== Exercise brief ==
The response must consist of the lines from the one holding "Where should I" through the final line of the entries, given again exactly and without any pictures.

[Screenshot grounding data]
####
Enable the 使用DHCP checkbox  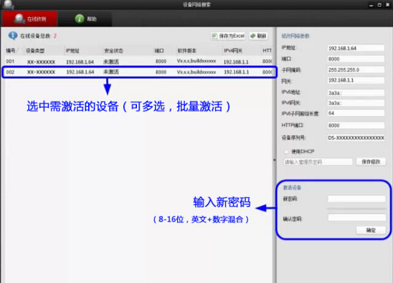pyautogui.click(x=286, y=152)
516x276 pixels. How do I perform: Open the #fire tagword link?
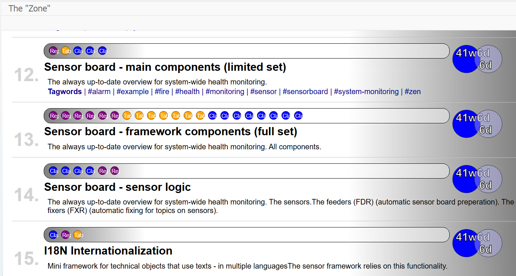(x=161, y=92)
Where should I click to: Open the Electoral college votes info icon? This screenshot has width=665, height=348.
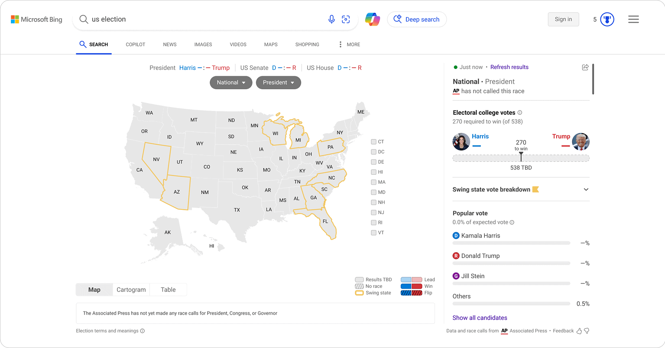pyautogui.click(x=519, y=112)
####
== Result of this task ==
Where should I click to: Open the Electoral college votes info icon? This screenshot has width=665, height=348.
pyautogui.click(x=519, y=112)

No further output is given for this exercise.